Records for locating described items:
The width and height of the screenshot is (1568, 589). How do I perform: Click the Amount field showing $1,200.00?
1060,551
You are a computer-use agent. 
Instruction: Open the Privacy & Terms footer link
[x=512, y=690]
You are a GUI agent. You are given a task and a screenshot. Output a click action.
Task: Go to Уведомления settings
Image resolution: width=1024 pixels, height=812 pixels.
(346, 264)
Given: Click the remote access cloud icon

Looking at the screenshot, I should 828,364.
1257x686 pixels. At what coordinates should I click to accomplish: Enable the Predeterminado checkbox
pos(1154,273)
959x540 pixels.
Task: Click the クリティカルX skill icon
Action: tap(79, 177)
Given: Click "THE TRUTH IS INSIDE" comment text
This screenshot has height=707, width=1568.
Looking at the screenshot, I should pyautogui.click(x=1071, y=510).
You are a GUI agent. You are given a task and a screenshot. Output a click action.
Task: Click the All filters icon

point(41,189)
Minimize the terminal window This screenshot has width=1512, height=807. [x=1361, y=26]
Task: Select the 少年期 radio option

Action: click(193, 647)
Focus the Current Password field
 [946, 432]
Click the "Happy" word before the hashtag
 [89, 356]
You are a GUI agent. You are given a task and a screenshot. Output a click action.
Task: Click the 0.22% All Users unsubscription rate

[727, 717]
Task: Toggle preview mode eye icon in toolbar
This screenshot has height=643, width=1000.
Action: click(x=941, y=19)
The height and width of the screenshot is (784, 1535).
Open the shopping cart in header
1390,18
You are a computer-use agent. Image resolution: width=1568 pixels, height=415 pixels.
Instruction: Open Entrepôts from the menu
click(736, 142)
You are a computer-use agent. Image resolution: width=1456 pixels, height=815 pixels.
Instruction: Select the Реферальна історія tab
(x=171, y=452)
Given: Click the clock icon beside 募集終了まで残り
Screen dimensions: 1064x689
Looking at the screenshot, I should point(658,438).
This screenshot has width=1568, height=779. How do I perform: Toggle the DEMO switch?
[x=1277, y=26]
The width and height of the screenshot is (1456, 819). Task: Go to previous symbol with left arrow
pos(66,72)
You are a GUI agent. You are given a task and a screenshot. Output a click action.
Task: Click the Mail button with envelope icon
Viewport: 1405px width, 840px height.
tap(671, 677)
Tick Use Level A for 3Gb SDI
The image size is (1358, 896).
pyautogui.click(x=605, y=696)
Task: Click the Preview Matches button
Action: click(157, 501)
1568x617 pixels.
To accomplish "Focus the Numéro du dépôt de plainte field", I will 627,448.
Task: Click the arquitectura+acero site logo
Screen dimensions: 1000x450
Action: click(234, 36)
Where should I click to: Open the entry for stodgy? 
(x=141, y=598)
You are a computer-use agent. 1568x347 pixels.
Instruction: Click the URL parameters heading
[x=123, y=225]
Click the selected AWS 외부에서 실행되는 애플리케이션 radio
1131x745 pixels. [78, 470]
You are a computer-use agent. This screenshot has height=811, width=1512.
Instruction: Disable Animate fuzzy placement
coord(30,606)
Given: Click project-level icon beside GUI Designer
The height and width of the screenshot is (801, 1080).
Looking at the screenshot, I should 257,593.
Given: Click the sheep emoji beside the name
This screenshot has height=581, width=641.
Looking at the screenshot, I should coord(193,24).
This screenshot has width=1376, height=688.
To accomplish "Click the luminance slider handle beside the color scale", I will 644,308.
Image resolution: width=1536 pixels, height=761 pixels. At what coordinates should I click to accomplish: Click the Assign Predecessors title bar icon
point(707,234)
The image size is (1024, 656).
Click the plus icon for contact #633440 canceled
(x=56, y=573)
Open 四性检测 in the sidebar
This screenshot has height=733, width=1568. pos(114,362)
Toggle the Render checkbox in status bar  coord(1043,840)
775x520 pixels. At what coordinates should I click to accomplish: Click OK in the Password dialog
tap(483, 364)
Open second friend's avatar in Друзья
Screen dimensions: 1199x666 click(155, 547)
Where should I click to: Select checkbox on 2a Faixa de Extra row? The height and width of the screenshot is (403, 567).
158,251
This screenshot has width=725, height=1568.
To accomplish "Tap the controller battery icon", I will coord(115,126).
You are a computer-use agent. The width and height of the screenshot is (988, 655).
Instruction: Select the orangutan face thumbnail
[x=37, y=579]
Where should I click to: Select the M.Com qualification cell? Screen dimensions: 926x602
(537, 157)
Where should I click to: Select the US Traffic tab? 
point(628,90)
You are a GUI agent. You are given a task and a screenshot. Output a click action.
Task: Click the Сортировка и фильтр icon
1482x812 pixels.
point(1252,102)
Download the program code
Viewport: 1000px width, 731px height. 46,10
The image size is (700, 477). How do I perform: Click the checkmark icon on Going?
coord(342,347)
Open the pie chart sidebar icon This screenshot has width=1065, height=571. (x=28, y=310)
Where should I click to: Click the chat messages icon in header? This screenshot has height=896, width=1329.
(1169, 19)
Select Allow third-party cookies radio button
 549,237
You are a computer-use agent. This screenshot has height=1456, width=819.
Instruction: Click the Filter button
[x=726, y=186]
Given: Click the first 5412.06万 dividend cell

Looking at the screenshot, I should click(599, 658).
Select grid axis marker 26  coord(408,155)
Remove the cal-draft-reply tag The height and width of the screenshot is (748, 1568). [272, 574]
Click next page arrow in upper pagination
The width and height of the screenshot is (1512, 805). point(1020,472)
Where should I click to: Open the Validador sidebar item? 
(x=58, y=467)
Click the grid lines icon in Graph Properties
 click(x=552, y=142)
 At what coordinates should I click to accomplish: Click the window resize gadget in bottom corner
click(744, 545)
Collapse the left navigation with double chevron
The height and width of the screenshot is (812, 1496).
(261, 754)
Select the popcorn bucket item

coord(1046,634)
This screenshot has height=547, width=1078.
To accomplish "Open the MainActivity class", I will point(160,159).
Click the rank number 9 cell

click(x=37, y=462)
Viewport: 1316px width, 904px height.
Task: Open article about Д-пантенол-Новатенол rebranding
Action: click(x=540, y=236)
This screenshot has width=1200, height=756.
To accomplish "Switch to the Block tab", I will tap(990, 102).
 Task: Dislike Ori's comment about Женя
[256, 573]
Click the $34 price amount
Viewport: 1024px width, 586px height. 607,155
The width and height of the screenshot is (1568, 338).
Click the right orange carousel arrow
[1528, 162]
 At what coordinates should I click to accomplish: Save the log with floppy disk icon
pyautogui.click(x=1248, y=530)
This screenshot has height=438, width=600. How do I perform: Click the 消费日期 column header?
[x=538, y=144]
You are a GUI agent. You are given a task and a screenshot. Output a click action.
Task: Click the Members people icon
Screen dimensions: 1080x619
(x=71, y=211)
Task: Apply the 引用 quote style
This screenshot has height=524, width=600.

#### SET PROBLEM
Retype the records from their first line through the line containing "should pyautogui.click(x=1071, y=510).", keeping every line exactly the same.

#### WRITTEN REPLY
The width and height of the screenshot is (1568, 589). How do I perform: Click the Amount field showing $1,200.00?
1060,551
You are a computer-use agent. 
Instruction: Open the Privacy & Terms footer link
[x=512, y=690]
You are a GUI agent. You are given a task and a screenshot. Output a click action.
Task: Go to Уведомления settings
Image resolution: width=1024 pixels, height=812 pixels.
(346, 264)
Given: Click the remote access cloud icon

Looking at the screenshot, I should 828,364.
1257x686 pixels. At what coordinates should I click to accomplish: Enable the Predeterminado checkbox
pos(1154,273)
959x540 pixels.
Task: Click the クリティカルX skill icon
Action: tap(79, 177)
Given: Click "THE TRUTH IS INSIDE" comment text
This screenshot has height=707, width=1568.
Looking at the screenshot, I should pyautogui.click(x=1071, y=510).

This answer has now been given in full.